In the wake of all this carnage, That’s Entertainment! hit theaters with much fanfare and even more unanticipated interest from audiences who made it the most successful release of 1974 grossing more than $26,890,200. If Aubrey and Kerkorian had mis-perceived no interest in the past, That’s Entertainment! sparked an overnight cottage industry for collecting, revisiting and treasuring Hollywood’s national heritage. Underground movie buffs, long knowing the giddy excitement of squirreling away whatever they could salvage of their movie-land memories, now had major competition, as That’s Entertainment! was a complete vindication of their eccentricity. The general public wanted in on the action. And Aubrey and Kerkorian were stumped. Worse, they had liquidated far too many assets far too quickly to make yet another quick buck now. Apparently, there was a lot of ‘marketability’ in these otherwise easily discarded remains than had first met the eye. MGM was hardly in a position to launch a glitzy Hollywood premiere. And yet, the stars of yesteryear turned out in droves, bedecked and bedazzled for the occasion. The retro appeal of seeing so much megawatt star power on the red carpet was capped off with a star-studded dinner and photo-op at the Beverly Wilshire Hotel where many of these almost forgotten names L.B. Mayer had made legendary, assembled to break bread together for the first – and arguably, last – time since the studio’s much touted 25th anniversary in 1949.
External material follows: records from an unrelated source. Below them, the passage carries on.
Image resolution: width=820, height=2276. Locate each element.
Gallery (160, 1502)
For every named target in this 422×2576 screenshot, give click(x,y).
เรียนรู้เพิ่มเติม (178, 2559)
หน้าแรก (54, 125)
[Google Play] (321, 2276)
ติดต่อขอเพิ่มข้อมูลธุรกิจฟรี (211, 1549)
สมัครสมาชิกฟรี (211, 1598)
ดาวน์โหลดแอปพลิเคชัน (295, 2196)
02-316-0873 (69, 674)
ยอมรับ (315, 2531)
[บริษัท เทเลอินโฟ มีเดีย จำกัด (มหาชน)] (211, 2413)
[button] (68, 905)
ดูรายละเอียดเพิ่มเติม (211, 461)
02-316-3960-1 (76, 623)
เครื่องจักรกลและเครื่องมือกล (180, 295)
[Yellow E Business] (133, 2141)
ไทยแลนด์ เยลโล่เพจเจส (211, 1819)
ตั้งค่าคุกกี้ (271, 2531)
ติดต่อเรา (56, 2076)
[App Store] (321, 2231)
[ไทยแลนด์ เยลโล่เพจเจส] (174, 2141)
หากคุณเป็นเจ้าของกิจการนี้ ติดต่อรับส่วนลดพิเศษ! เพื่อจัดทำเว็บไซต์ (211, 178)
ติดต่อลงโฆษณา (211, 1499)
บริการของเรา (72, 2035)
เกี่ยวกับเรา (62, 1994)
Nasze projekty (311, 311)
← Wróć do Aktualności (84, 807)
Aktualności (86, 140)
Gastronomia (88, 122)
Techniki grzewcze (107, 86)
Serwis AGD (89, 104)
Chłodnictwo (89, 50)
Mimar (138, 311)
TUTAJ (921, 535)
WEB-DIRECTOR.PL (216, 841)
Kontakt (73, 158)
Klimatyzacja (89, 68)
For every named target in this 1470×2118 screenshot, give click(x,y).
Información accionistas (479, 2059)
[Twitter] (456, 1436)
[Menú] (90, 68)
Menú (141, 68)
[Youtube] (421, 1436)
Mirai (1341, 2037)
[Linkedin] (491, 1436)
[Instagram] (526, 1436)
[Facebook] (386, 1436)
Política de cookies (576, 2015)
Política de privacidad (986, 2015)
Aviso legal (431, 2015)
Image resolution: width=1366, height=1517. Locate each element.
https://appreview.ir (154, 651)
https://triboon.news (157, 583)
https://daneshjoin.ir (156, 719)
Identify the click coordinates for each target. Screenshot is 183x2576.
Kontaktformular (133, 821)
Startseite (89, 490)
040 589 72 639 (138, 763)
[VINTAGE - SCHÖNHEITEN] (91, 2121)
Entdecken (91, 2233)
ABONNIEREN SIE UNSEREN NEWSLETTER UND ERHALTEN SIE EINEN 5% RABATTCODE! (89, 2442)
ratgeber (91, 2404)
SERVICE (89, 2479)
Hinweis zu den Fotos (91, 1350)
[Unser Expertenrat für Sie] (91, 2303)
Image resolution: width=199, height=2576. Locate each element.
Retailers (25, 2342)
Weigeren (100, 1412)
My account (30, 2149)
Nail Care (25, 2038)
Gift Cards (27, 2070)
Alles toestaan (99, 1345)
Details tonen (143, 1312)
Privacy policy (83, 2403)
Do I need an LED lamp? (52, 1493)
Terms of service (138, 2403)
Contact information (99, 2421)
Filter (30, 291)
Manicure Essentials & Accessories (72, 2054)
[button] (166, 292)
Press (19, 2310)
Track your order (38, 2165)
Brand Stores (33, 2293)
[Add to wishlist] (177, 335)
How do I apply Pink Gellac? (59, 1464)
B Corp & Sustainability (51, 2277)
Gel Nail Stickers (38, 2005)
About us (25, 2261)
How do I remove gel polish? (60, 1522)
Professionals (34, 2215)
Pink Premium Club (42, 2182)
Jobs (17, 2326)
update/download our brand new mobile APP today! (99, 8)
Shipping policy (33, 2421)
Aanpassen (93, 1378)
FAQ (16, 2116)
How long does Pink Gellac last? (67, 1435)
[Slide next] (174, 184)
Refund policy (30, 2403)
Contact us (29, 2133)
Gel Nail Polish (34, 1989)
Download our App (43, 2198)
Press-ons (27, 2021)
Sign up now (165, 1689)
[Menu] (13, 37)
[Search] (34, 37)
That’s Entertainment! ought to have been the launch of another majestic era in MGM’s stellar history. Instead, it served only as a glorious, if poignant reminder that the real/reel glory years were a thing of the past.  Directed with adroit – if self-congratulatory – aplomb and concision by Jack Haley Jr. (son of Oz’s Tin Man), That’s Entertainment! was the sort of spellbinding all-star extravaganza, virtually unseen elsewhere in the grittier realism afflicting the cinema firmament in 1974, reinforcing MGM’s once galvanized motto of “ars gratia artis” (or art for art’s sake) and “more stars than there are in heaven.” In an era before home video, where else could one hope to see Eleanor Powell tap and spiral her way down a series of drums, into a throng of thousands from Rosalie (1937), or witness the mammoth revolving cake-like edifice of ‘A Pretty Girl is Like A Melody’ from The Great Ziegfeld (1936)? Here again, Esther Williams swam, Gene Kelly and Fred Astaire danced apart and together, and, Mario Lanza projected ‘Be My Love’ with a raw resonance, perfectly to compliment his co-star, Kathryn Grayson’s soprano trilling. The Cotton Blossom sailed under Cap. Andy’s steam from Show Boat (1951), Judy Garland and Mickey Rooney ‘put on a show’ as mere ‘babes in arms’ and ‘on Broadway’ and Bing Crosby crooned Cole Porter’s immortal ‘True Love’ to Grace Kelly from High Society (1956). Seven potential brides danced with seven backwoodsmen, Tony Martin proclaimed ‘Hallelujah!’ aboard ship, and, Maurice Chevalier ‘thanked heaven’ for little girls – and one in particularly, Gigi (1958). 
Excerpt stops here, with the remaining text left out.